Yes, we used plural for wchar_t on purpose. There isn’t a single wchar_t type. On Windows it is actually a UTF-16LE encoding while on Linux it’s a UTF-32 encoding. They don’t have the same capabilities and are not the same size. This has some serious implications.

Don’t write code that converts between UTF-16 and UTF-8 when the input is wchar_t. That code will (probably) work on Windows but it will mysteriously fail on Linux. Instead you must be careful to convert from the actual type, not what you think it contains. The C++ Standard Library contains support for converting UTF-16 and wchar_t. Avoid UTF-16 unless you positively know the input is in UTF-16. The fact that the type is wchar_t does not guarantee this (unless you are writing Windows specific code). Even so, it is safer to convert from wchar_t, since this will work correctly on all operating systems, regardless of what the wchar_t type is on that particular OS.
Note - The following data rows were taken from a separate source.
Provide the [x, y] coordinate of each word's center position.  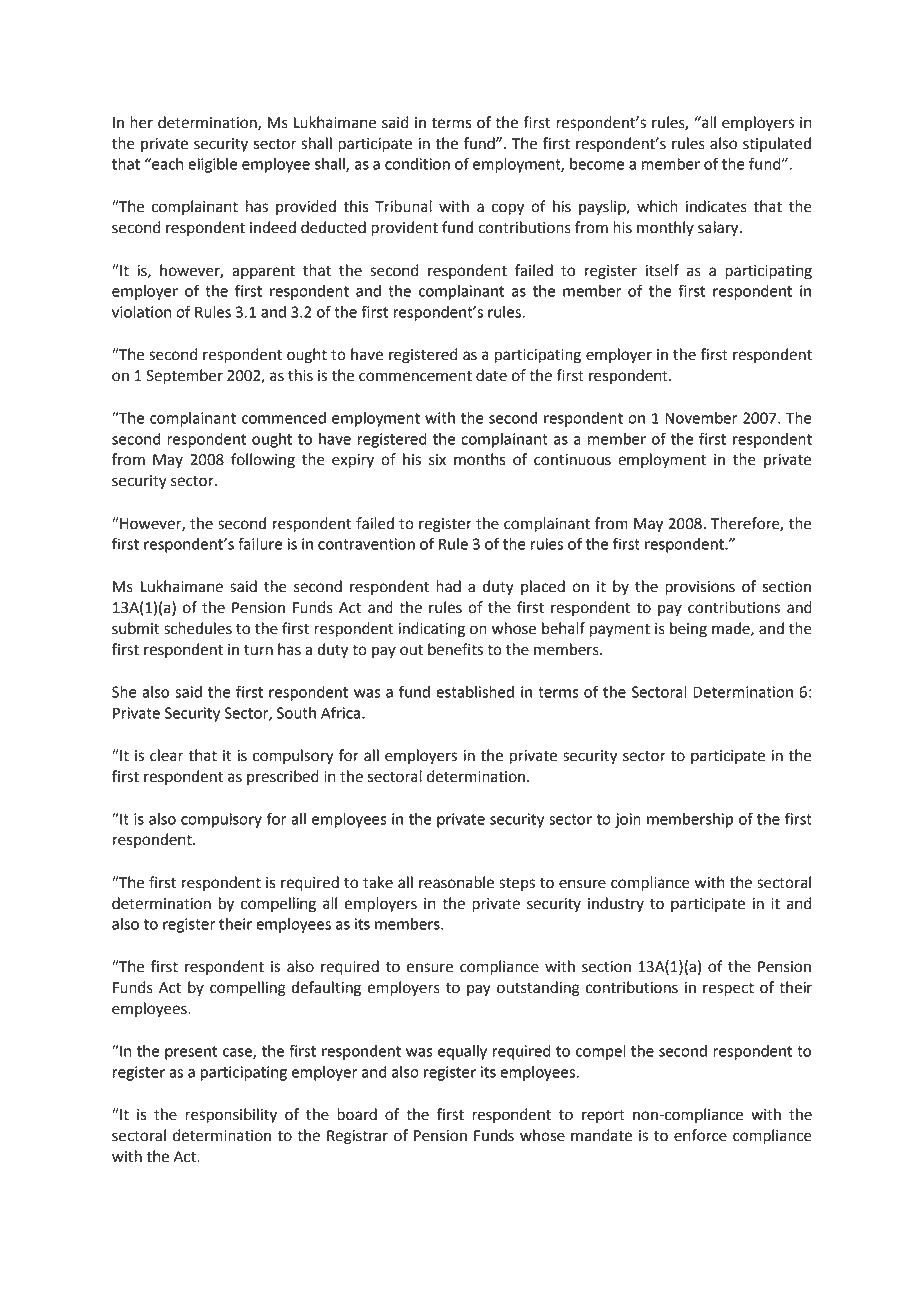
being [688, 630]
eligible [212, 165]
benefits [455, 649]
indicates [716, 206]
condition [417, 164]
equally [462, 1052]
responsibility [231, 1116]
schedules [198, 628]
The default settings for the C++ Standard Library provided conversion objects (<codecvt>) will throw range exceptions when code points are encountered that are outside the range for the source or target encoding. Few are aware of this and even fewer know how to work around it, so please use the utility functions provided in Unicode.h and never roll your own.

Don’t use the std::experimental_filesystem::path facilities because they are not supported on all of Carbonite’s target platforms (Tegra) and secondly are error prone to use because by default these facilities will use wide strings with backslashes on Windows but UTF-8 on Linux with forward slashes. You need to be careful to call the right u8string accessor and u8path constructors in order to not bungle it up. Just avoid this mess altogether and use Path.h.

Fortunately, we only need to deal with the wide characters on Windows so the conversion functions to/from those are only available on the Windows platform. In general just write:

#include <carb/extras/Unicode.h>

and use the functions provided for your platform, knowing that you are doing it right.